He has an input up to 3.6V so the output should be as high as 11.78V.

But most opamps cannot drive feedback resistors as low as 500 + 220= 770 ohms because the output current into them would be 15.3mA.

The feedback resistors should be 500k ohms and 220k ohms.

Thanks for your remind,
But how can 500 + 220 become 770? shouldn't it be 720?
How you get the value of 15.3mA? 12V/770R should be 15.6mA
 
The buttons on my calculator get stuck so some numbers are wrong.
An opamp can barely drive such low value resistors because their current is too high. Use resistors with values that are 1000 times higher.
 
The buttons on my calculator get stuck so some numbers are wrong.
An opamp can barely drive such low value resistors because their current is too high. Use resistors with values that are 1000 times higher.

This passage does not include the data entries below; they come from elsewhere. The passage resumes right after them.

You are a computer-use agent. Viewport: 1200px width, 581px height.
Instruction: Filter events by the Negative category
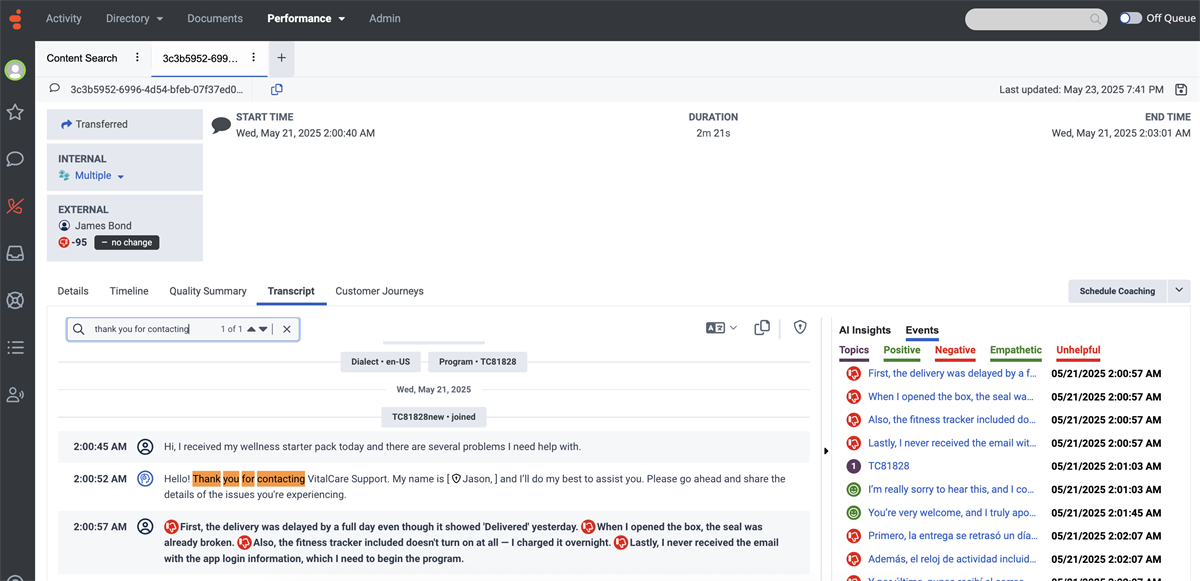(955, 350)
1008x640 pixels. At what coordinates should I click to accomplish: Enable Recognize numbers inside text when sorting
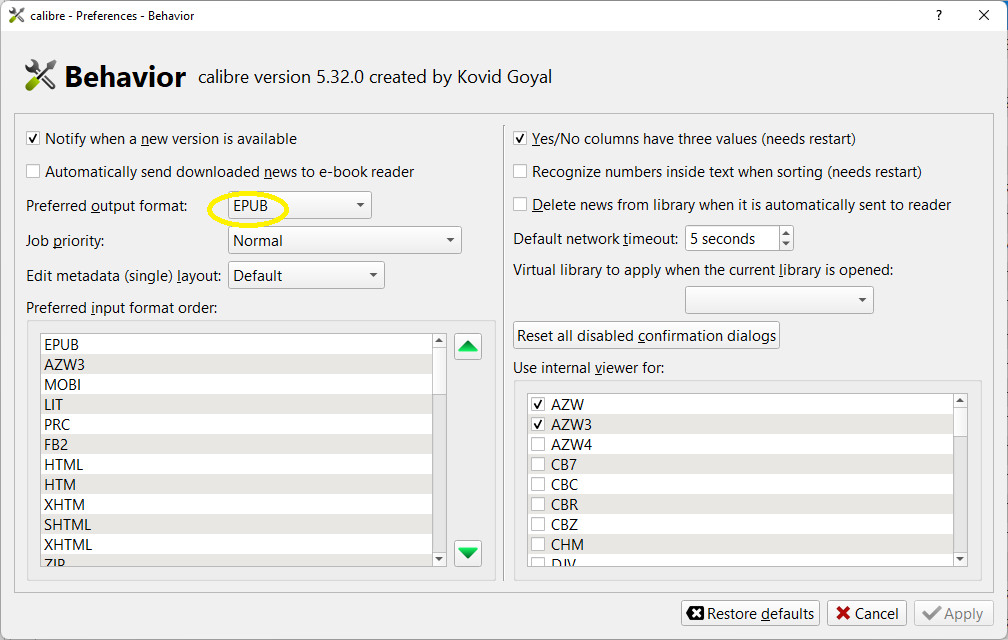coord(520,172)
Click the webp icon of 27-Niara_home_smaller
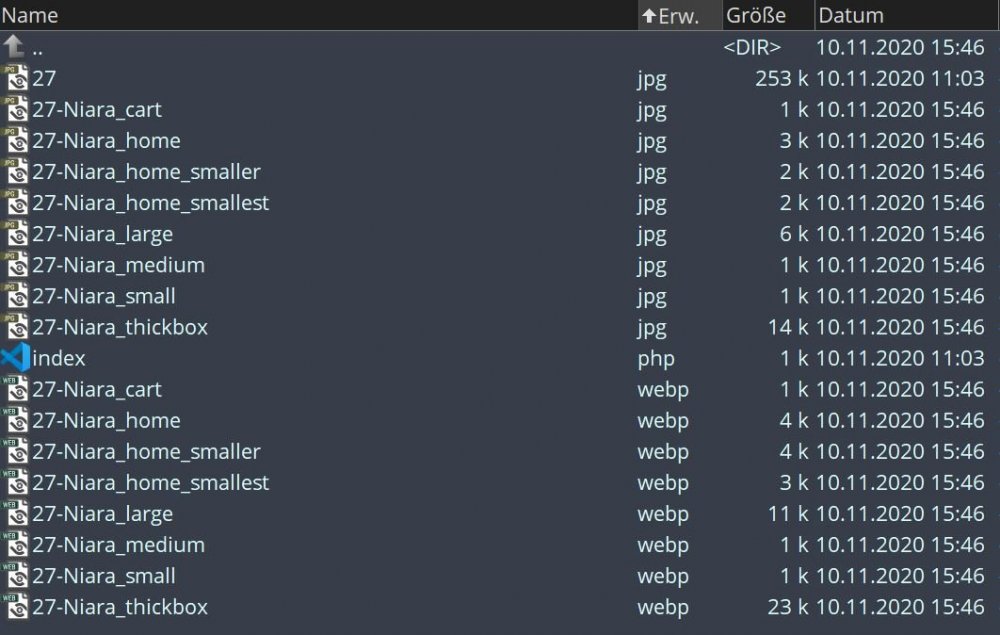This screenshot has width=1000, height=635. click(16, 451)
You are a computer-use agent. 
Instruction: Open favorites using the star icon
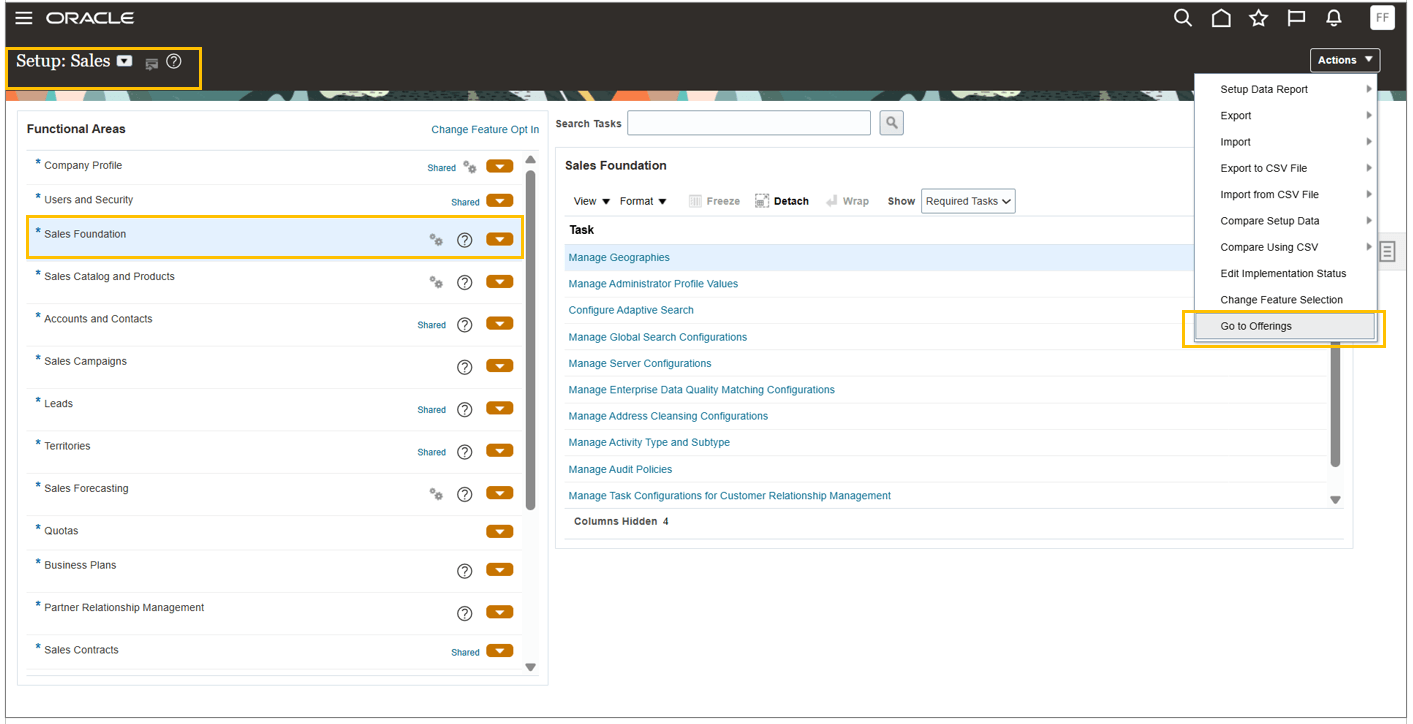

But as far as i know, opamp should theoritically having very high input impedance (nearly infinite). So due to its high input resistance, it should automatically limiting its input current in this case, am i right?

Why do we still need to bother its input current in this case?
 
But as far as i know, opamp should theoritically having very high input impedance (nearly infinite). So due to its high input resistance, it should automatically limiting its input current in this case, am i right?

Why do we still need to bother its input current in this case?
Your feedback resistors have such a low value that the current in them is too much for the output of the opamp to drive. You don't need a very high current in the feedback resistors because the input current of the opamp is extremely low.

Anyway, i just found another simplier solution in my textbook.
We can just easily add 2 more same value resistor to Vin+, this will do the job fine.
It is a different circuit. It has a voltage gain of only 1 and its output DC voltage is always 6.0V. Your circuit has a voltage gain of 3.27 and its output DC voltage should be variable.
 
All you figured out was how to bias the opamp when running it on a single supply. This connection will do nothing to solve the underlying problem that only a few opamps are capable of pulling their output pin nearly all the way to the same voltage as their positive supply pin is tied to. Several posters told you this, but so far you have missed it!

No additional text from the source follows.